Discipline: Biological Sciences
Subcategory: Cell and Molecular Biology
Michael Marty-Rivera - University of Puerto Rico Rio Piedras Campus
Co-Author(s): Guillermo Yudowski, Institute of Neurobiology, University of Puerto Rico - Medical Sciences Campus, San Juan PR Loretta Roberson, Department of Environmental Sciences, University of Puerto Rico - Rio Piedras Campus, San Juan PR
Coral reefs are amongst the richest ecosystems in the world, and they are being threatened by environmental stressors. Reactive Oxygen Species (ROS) have been suggested as a major underlying mechanism driving coral bleaching.

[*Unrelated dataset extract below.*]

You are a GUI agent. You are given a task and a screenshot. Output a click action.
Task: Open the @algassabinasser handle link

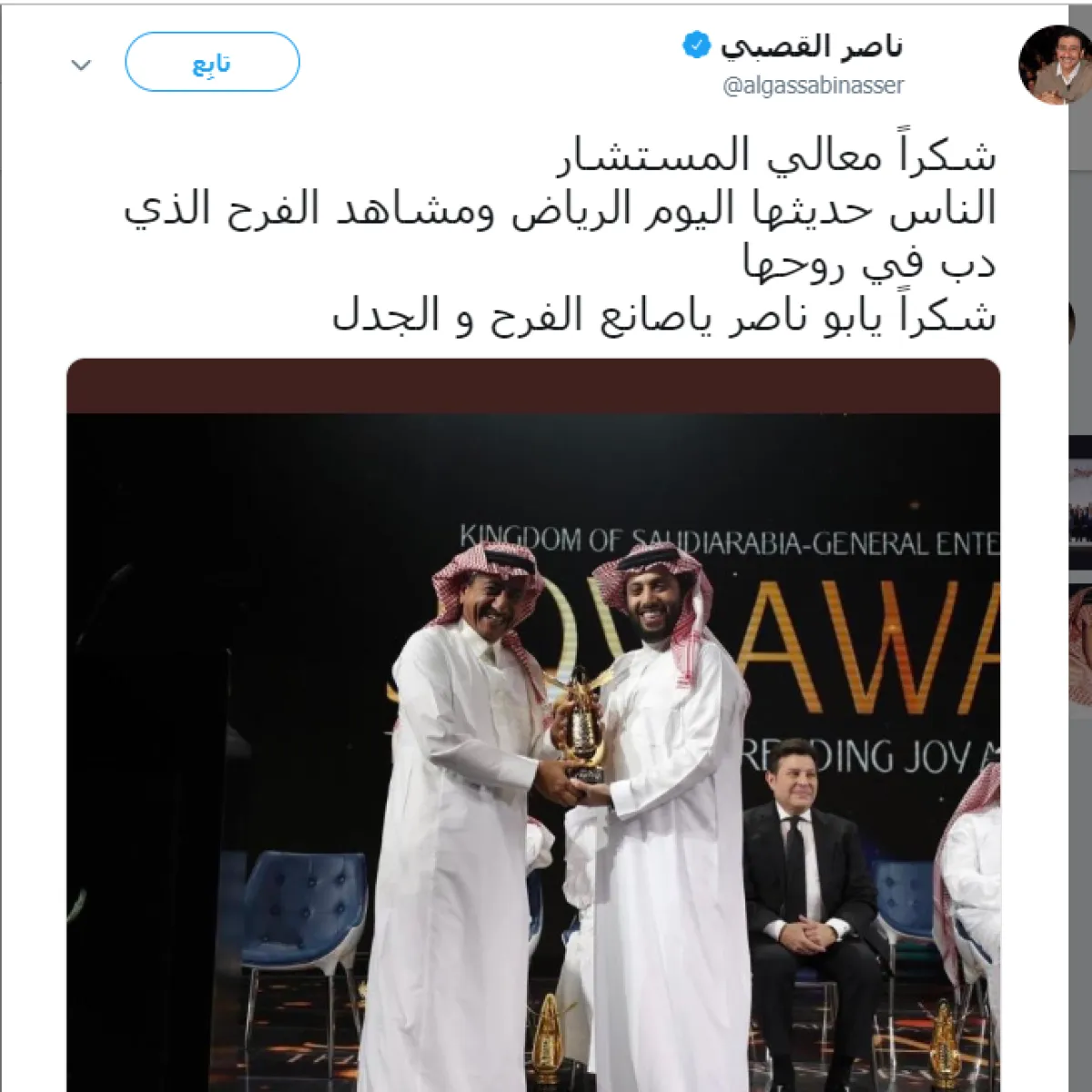coord(814,86)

To define if other processes are necessary for bleaching, we sought to investigate the effects of reducing ROS by using a naturally occurring antioxidant during thermally induced stress in two different species, the sea anemone Aiptasia pallida, and the scleractinian coral, Porites astreoides. ROS levels and photosynthetic capacity were analyzed at a single cell level. Treatment duration for A. pallida experiments were 4 days, while P. astreoides were incubated for 24 hours. Homogenated coral and sea anemone tissues were separated by centrifugation so we could look at individual cells. Confocal microscopy was used for ROS identification in symbiont cells, using the non-specific ROS dye, CellROX Orange, at emission wavelength 546 nm and excitation 561.5 nm. To assess photosynthetic efficiency of experimental individuals, we measured dark-adapted maximum fluorescence yield in single symbionts as a proxy for measurement of symbiosis condition. We achieved this by using a Zeiss Axio Scope.A1 (Zeiss, Göttingen) equipped with a Walz Imaging-PAM chlorophyll fluorometer (IMAG-CM; Walz Mess- und Regeltechnik, GmbH, Effeltrich). All data were analyzed using a 2-way ANOVA, with Tukey’s multiple comparison test when there was a significant difference between treatments. We found that intracellular ROS was significantly reduced in anemones and corals exposed to thermal stress (32°-33°C) by a single exposure to 5 µM antioxidant solution. Furthermore, incubation with antioxidants prevented a significant photosynthetic decay as measured by PAM fluorometry in A. pallida symbiont cells. However, symbionts from P. astreoides with a low ROS signal still exhibited a decrease in photosynthetic yield and resulted in death. This suggests a crucial difference between these species and suggests that other mechanisms beyond ROS can mediate coral bleaching. In the future we will extend the duration of experimental treatments to better understand acclimation, and will improve water flow under experimental conditions.
Funder Acknowledgement(s): This research was supported by: 1.) National Science Foundation grants HRD #1137725; 2.)National Science Foundation grant DBI #1337284.
Faculty Advisor: Guillermo Yudowski & Loretta Roberson, email@example.com
Role: I conceived and designed the study, and carried out the experiments alongside my co-authors. I wrote the abstract with guidance from my co-authors and advisers.